Figure 7. Energy diagram illustrating the Franck–Condon principle applied to the solvation of chromophores. The parabolic potential curves symbolize the interaction energy between the chromophores and the solvent. The Gaussian curves represent the distribution of this interaction energy.

Franck–Condon considerations can also be applied to the electronic transitions of chromophores dissolved in liquids. In this use of the Franck–Condon metaphor, the vibrational levels of the chromophores, as well as interactions of the chromophores with phonons in the liquid, continue to contribute to the structure of the absorption and emission spectra, but these effects are considered separately and independently.

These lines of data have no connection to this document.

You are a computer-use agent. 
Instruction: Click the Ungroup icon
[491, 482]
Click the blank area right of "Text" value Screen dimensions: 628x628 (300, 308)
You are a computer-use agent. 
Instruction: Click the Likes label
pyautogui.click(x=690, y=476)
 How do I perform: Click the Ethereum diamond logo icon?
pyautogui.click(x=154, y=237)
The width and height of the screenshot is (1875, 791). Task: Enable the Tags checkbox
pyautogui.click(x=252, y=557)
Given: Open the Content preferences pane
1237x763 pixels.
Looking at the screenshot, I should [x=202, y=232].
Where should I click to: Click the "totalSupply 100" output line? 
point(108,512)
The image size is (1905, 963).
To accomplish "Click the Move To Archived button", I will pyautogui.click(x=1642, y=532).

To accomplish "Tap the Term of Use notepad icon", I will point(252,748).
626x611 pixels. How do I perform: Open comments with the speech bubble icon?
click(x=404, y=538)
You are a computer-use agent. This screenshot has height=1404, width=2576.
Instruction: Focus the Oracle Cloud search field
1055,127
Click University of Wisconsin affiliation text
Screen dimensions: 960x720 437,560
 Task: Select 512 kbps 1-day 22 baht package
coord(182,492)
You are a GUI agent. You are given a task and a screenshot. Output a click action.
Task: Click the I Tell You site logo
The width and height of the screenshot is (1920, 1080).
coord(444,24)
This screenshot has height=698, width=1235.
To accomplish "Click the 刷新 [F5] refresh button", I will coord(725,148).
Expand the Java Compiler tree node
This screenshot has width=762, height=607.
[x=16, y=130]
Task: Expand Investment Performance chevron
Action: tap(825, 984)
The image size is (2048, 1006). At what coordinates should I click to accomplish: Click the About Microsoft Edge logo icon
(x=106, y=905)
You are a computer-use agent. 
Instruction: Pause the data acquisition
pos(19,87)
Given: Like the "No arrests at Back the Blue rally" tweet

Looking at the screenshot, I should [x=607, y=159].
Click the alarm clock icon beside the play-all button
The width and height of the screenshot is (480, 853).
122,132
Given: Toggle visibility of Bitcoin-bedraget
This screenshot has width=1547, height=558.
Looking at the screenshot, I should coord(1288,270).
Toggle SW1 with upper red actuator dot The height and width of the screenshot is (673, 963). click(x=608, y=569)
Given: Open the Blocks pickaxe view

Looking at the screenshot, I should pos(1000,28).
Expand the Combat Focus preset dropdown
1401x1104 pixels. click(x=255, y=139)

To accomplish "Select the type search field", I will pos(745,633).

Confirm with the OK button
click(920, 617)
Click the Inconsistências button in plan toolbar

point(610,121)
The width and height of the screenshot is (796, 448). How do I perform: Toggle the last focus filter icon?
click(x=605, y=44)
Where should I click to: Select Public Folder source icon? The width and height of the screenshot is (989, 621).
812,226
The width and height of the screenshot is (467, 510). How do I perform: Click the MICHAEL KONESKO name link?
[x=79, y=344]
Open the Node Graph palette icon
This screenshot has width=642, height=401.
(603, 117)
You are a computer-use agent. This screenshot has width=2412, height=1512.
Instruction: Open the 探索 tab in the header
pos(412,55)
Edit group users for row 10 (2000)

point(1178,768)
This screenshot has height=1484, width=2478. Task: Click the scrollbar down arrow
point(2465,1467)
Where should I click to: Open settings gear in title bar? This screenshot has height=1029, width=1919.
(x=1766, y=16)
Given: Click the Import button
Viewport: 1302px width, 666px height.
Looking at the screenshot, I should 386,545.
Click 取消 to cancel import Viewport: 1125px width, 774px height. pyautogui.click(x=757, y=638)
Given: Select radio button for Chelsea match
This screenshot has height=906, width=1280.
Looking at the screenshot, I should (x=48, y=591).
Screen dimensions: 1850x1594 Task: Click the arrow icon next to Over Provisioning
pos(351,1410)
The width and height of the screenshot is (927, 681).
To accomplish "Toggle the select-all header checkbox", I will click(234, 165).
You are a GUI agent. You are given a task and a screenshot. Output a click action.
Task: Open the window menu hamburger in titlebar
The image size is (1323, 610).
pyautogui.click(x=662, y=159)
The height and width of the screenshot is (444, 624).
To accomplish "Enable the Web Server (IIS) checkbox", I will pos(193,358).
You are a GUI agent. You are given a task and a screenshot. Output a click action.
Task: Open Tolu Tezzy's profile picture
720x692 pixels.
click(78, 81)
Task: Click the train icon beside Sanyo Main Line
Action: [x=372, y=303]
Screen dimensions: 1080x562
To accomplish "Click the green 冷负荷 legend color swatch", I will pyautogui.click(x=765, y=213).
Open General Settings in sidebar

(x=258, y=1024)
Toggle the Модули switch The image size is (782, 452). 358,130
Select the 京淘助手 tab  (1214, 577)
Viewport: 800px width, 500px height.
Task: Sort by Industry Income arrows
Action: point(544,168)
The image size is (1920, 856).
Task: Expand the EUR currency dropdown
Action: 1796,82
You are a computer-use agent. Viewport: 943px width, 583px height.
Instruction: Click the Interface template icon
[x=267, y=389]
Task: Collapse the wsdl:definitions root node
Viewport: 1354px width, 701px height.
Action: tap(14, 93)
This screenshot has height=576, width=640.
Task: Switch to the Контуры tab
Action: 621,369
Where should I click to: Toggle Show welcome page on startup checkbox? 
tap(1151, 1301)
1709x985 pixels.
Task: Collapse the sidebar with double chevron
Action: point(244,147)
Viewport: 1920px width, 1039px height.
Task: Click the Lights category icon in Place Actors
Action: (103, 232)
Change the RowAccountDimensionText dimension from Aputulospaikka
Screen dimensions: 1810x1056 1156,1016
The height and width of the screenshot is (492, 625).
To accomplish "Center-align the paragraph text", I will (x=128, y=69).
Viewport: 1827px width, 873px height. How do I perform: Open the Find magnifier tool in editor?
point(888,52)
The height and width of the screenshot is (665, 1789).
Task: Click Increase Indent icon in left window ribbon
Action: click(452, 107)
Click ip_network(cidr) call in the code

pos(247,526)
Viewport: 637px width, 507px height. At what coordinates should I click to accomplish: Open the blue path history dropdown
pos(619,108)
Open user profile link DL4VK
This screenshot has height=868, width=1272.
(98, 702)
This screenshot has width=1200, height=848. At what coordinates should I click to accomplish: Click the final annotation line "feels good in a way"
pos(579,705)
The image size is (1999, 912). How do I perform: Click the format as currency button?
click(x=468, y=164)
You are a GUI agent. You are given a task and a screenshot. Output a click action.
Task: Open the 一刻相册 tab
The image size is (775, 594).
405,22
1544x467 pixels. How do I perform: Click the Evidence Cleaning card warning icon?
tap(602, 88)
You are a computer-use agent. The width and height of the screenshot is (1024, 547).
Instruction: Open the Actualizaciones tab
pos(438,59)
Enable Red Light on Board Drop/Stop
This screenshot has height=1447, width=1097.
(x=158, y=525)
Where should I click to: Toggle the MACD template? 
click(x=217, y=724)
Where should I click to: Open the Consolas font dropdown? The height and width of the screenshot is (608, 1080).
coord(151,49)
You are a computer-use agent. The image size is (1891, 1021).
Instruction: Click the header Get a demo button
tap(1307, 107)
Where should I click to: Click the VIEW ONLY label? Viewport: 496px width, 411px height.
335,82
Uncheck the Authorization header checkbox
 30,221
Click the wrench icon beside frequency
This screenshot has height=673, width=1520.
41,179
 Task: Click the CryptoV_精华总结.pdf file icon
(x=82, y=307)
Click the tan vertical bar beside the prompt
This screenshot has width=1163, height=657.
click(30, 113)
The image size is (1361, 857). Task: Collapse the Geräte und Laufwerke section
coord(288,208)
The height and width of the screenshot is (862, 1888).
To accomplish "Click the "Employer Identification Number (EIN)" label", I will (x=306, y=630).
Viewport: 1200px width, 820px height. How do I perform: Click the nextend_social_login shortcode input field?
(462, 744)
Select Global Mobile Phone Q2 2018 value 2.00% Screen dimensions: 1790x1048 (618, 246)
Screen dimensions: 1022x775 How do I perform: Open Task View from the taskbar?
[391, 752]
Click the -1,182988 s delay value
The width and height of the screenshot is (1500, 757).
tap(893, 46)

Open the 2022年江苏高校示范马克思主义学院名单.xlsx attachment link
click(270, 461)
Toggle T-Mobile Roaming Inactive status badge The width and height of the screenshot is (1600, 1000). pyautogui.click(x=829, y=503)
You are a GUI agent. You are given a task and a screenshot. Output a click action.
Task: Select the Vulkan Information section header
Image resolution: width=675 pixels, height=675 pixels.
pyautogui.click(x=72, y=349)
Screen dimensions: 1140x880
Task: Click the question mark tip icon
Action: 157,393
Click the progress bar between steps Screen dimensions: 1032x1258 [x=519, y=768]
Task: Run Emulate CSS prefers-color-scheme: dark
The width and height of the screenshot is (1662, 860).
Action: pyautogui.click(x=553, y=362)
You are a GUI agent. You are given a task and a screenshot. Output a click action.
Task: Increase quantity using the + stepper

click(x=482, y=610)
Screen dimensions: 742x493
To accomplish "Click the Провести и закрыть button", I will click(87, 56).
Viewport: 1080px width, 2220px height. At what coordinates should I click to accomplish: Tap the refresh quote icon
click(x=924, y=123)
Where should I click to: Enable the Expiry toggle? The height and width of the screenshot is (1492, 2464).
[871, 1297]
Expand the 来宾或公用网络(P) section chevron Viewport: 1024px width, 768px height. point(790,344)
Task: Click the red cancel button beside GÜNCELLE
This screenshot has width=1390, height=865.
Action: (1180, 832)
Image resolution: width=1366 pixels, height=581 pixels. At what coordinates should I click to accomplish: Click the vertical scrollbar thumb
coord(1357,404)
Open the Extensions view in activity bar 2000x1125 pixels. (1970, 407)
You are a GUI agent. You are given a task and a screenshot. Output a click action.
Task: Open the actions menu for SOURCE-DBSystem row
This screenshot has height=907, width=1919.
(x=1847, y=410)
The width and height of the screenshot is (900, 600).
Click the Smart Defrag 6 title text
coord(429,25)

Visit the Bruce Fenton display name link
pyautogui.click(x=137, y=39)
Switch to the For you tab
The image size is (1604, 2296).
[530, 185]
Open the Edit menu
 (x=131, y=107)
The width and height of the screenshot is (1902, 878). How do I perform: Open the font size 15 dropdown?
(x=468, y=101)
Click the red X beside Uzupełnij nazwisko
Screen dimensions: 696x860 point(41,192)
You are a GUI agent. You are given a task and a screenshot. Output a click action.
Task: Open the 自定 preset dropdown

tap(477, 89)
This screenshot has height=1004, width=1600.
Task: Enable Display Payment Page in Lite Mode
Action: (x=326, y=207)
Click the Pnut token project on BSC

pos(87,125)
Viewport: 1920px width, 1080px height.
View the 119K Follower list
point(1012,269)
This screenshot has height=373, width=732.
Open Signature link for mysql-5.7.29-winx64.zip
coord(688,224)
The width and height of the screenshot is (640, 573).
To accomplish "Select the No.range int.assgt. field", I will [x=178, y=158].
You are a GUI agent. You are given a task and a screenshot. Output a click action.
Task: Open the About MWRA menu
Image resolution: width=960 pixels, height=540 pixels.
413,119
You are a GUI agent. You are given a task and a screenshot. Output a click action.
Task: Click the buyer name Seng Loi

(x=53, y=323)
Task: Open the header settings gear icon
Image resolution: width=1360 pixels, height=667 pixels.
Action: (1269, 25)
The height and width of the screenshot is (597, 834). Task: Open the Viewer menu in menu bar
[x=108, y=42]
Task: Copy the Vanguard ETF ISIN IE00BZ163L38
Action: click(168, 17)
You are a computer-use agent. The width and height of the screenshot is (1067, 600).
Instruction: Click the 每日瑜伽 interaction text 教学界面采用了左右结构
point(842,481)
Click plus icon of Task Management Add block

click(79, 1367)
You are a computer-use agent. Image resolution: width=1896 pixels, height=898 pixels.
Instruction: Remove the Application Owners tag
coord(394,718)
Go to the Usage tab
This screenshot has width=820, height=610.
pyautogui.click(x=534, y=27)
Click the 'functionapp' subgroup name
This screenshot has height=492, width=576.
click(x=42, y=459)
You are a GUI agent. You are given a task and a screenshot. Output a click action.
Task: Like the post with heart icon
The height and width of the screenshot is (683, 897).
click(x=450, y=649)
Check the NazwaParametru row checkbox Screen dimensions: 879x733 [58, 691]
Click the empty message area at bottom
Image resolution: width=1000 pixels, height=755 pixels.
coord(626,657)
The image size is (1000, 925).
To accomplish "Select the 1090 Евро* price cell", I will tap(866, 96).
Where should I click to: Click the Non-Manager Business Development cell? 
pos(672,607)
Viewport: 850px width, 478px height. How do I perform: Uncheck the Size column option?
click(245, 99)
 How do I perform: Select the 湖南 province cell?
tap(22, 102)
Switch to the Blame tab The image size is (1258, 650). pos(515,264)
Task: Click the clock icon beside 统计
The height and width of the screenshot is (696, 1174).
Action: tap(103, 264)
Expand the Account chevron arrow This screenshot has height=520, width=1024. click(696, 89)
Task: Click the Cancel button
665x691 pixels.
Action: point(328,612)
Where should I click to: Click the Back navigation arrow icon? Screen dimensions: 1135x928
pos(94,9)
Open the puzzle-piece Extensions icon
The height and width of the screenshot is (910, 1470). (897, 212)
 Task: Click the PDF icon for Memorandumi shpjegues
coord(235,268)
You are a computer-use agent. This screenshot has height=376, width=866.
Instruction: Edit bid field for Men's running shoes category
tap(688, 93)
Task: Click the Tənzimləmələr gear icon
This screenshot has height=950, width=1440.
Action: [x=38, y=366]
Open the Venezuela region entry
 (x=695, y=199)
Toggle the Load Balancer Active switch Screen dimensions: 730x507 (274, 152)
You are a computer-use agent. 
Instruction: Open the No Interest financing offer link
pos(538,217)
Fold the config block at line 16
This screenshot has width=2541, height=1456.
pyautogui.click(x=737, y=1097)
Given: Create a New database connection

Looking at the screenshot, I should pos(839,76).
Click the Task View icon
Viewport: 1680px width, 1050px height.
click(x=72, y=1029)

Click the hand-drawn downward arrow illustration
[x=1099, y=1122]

Consider chromophores surrounded by solvent molecules. These surrounding molecules may interact with the chromophores, particularly if the solvent molecules are polar. This association between solvent and solute is referred to as solvation and is a stabilizing interaction, that is, the solvent molecules can move and rotate until the energy of the interaction is minimized. The interaction itself involves electrostatic and van der Waals forces and can also include hydrogen bonds. Franck–Condon principles can be applied when the interactions between the chromophore and the surrounding solvent molecules are different in the ground and in the excited electronic state. This change in interaction can originate, for example, due to different dipole moments in these two states. If the chromophore starts in its ground state and is close to equilibrium with the surrounding solvent molecules and then absorbs a photon that takes it to the excited state, its interaction with the solvent will be far from equilibrium in the excited state. This effect is analogous to the original Franck–Condon principle: the electronic transition is very fast compared with the motion of nuclei—the rearrangement of solvent molecules in the case of solvation. We now speak of a vertical transition, but now the horizontal coordinate is solvent-solute interaction space. This coordinate axis is often labeled as "Solvation Coordinate" and represents, somewhat abstractly, all of the relevant dimensions of motion of all of the interacting solvent molecules.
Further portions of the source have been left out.